Se tu avanguardista hai seguito altri miei interventi, (compresa una discussione che avevo aperta esattamente per parlare di questo argomento ma che è rimasta abbastanza inosservata) avrai osservato che per me in questo momento la preoccupazione principale è la mancanza di organizzazione che vedo tra le forze patriottiche che si oppongono all'immigrazione.
Più volte, ho parlato della necessìtà di diventare un "esercito in marcia", essere cioè una struttura gerarchicamente costituita, monolitica e con un unico piano d'azione e che agisce in maniera organizzata, ordinata e disciplinata.
Le azioni a casaccio, disordinate, i beau geste, quelli non servono alla Patria!
Nel mio post di ieri notte, io non davo soluzioni, solo constatavo amaramente l'assurdità che in una città come Milano che ha oltre un milione di abitanti, mentre trova delle bande organizzate per menare altri italiani (calcio ultras), non si trovano neanche duecento persone che si organizzino per difendere l'onore della città dal lordume straniero ( in quel caso rappresentato dai peruviani nel parco).

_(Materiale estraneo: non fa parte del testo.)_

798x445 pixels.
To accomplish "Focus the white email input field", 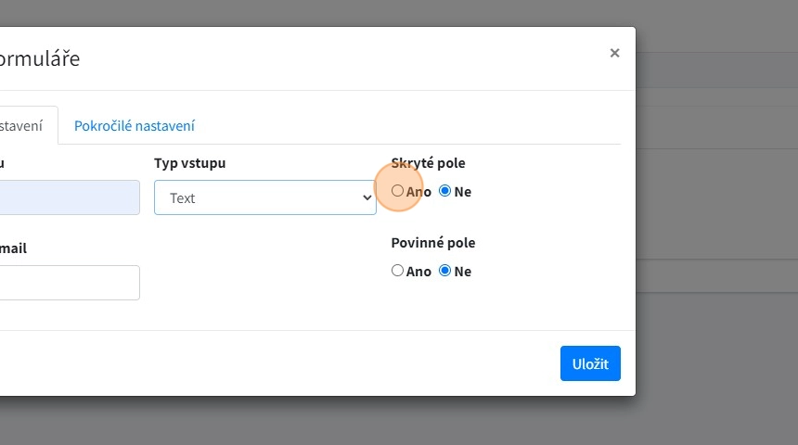I will point(70,283).
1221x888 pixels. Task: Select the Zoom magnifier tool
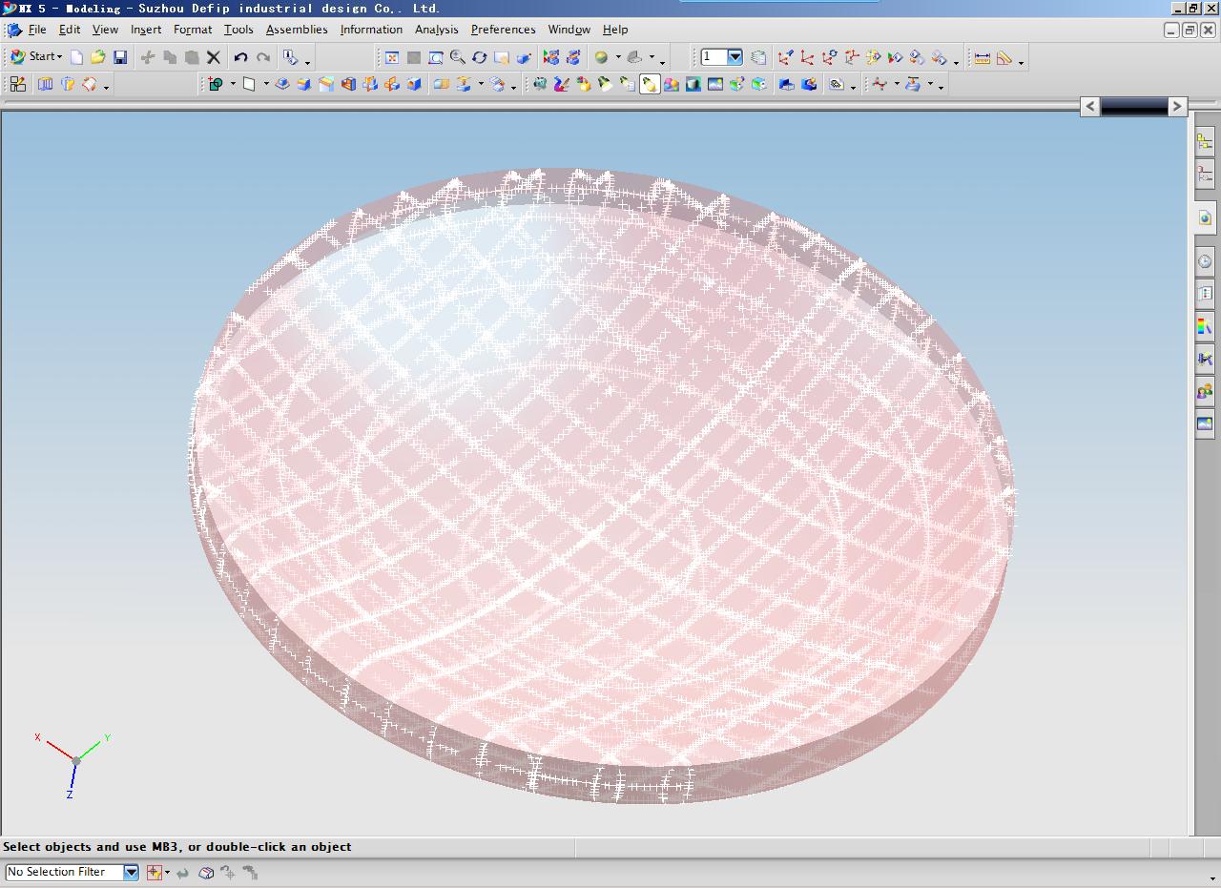coord(458,57)
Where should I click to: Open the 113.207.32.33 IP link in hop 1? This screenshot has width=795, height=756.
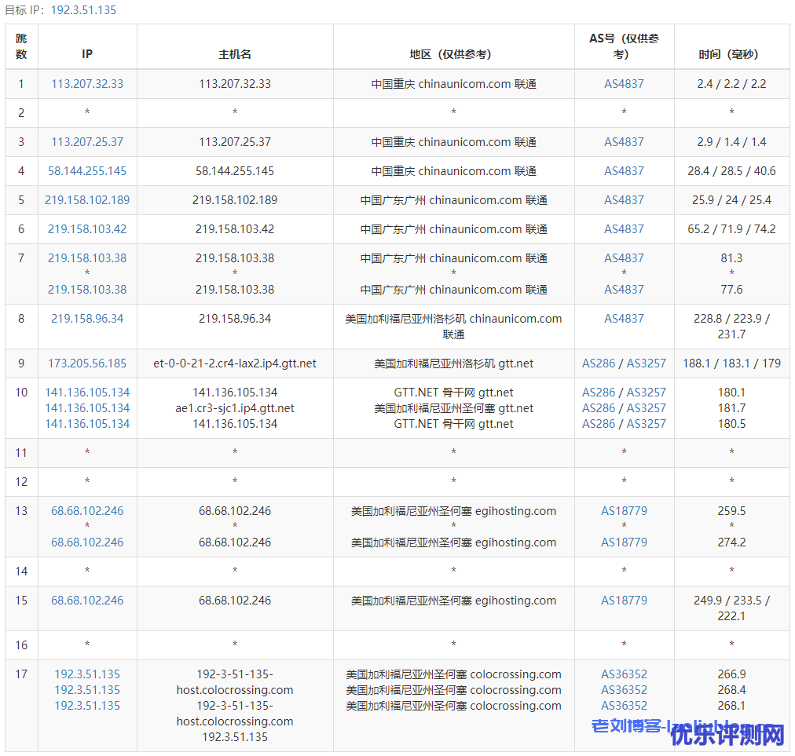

Capito? una constatazione!
Ricette contro l'immigrazione non ne ho, per quello ti ripeto avevo aperto una discussione ( coordinare gli sforzi) proprio per cercare di parlare tutti insieme su COME vincere questa tragedia.
Comunque in nessun modo farei il gioco di questo sistema e dei suoi caudatari servili.
In altri post ho già parlato del sangue marcio ( i traditori nostrani che hanno aperto le porte della Patria) dal quale dobbiamo ripulire la Patria.
Non servirebbe a nulla infatti cacciare gli stranieri se ci lasciamo dentro il bubbone buonista che purtroppo infetta anche luoghi di alto patriottismo come questo.
Spero di essermi spiegato, perchè non puoi immaginare in che condizioni sto scrivendo.
Andare oggi per strada a fare gli eroi solitari è audacia che non porta nulla di buono alla Patria, noi dobbiamo combattere per vincere, perchè lottiamo per l'Italia.